Ce mercredi 20 juillet, Le Monde publie un article-entretien (avec Catherine Vincent) d’Yves Michaud, intitulé Il y a toujours une pornographie de la violence.

Le voici :

Charlie Hebdo et l’Hyper Cacher en janvier 2015, le Bataclan et les terrasses de cafés parisiens en novembre de la même année, la Promenade des Anglais, à Nice, le 14 juillet dernier : après cette série d’attentats meurtriers, la société française se voit contrainte d’apprendre à vivre avec le terrorisme. Comment faire face à cette difficile cohabitation ?

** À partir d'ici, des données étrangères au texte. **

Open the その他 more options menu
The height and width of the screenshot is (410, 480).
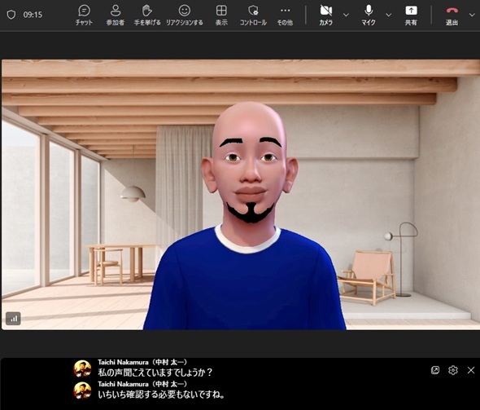tap(285, 15)
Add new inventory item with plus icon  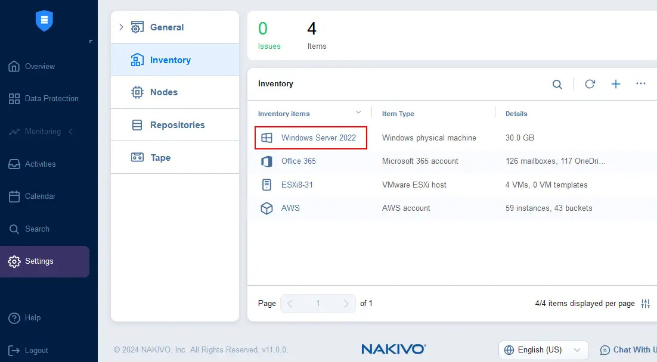coord(616,84)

Réponses du philosophe Yves Michaud, auteur du récent ouvrage Contre la bienveillance (Stock, 192 p., 18 euros _ cf aussi le podcast de mon entretien avec Yves Michaud sur ce livre, le 7 juin 2016 ; sa durée est de 57′) et spécialiste de la violence sociale.

– Le terrorisme avait déserté notre quotidien depuis vingt ans, il semble aujourd’hui s’y installer de façon durable. Que se passe-t-il quand une société aussi policée que la nôtre se retrouve brutalement confrontée à cette violence extrême ?

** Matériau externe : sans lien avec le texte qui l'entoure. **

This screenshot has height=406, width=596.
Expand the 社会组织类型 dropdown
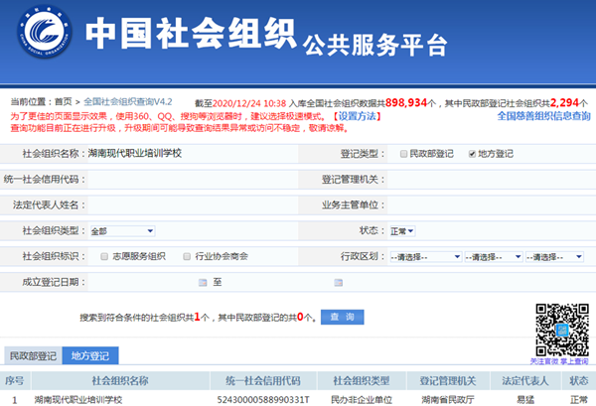click(x=121, y=231)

– Face à ce genre d’agression, on essaie toujours d’oublier : c’est la réaction normale face au traumatisme. Mais là, le rythme s’accélère, la répétition devient massive. Il est donc impossible d’oublier. D’où la stupeur et la peur qu’on observe dans la population. L’atmosphère est pesante, tout le monde est concerné. D’autant que les bilans sont très lourds, beaucoup plus que lors des attentats islamistes de 1995. Et que les gens se doutent bien _ en effet ! _ que ça va continuer.


– Si cette violence s’installe, cela peut-il produire d’autres formes de réaction dans notre société ?

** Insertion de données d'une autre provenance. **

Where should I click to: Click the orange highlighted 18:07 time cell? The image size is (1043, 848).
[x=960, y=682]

– Cela dépendra en partie de la dignité et de l’efficacité avec laquelle les autorités _ dans leur diversité _ géreront la situation. Ce qui est sûr, c’est qu’il va falloir _ à chacun et à tous _ apprendre _ voilà ! _ à vivre avec cette peur _ de tels attentats de masse.
Je vois deux scénarios possibles. Un scénario à l’israélienne – même si la situation est considérablement différente en Israël, tout petit pays en sentiment d’état de siège –, c’est-à-dire s’habituer à vivre avec la terreur en étant tout le temps sur ses gardes. Ou un scénario plus à la française, comme celui qui prévalait sous le Directoire après la ­Terreur : un hédonisme renforcé _ expression très intéressante.
L’idée est alors, compte tenu des risques, de profiter _ un terme significativement fort répandu par les temps qui courent _ encore plus du moment présent : on continue et on fait la fête _ Nice, comme Paris, est une fête ! et le revendique… C’est d’autant plus plausible que nous sommes largement _ oui ! _ dans une société de loisirs et de plaisirs _ loin du bonheur ! _, en tout cas dans les villes _ un facteur-clé de leur attractivité, désormais ; et très intégré socio-économiquement, aussi.
Je ne crois pas, en revanche, à des réactions violentes intercommunautaires. On parle beaucoup d’une poussée d’islamophobie, mais ces propos sont manipulés, d’une part par les islamistes eux-mêmes, d’autre part par les médias et les intellectuels spécialisés dans ce genre de discours _ qu’invitent ces médias. Dans la réalité, il n’y a pas _ de fait _ d’augmentation nette des actes d’agression, contre les mosquées par exemple. Les attaques dont nous sommes l’objet depuis l’année dernière sont d’ailleurs tellement horribles et radicales qu’il devient de plus en plus difficile _ oui ! _ de faire un amalgame simpliste _ voilà _ entre ces terroristes et les populations musulmanes. Plus les attentats sont énormes _ et monstrueux _, plus ils peuvent avoir de ce point de vue _ à contrepied de tels amalgames _ un effet « bénéfique ».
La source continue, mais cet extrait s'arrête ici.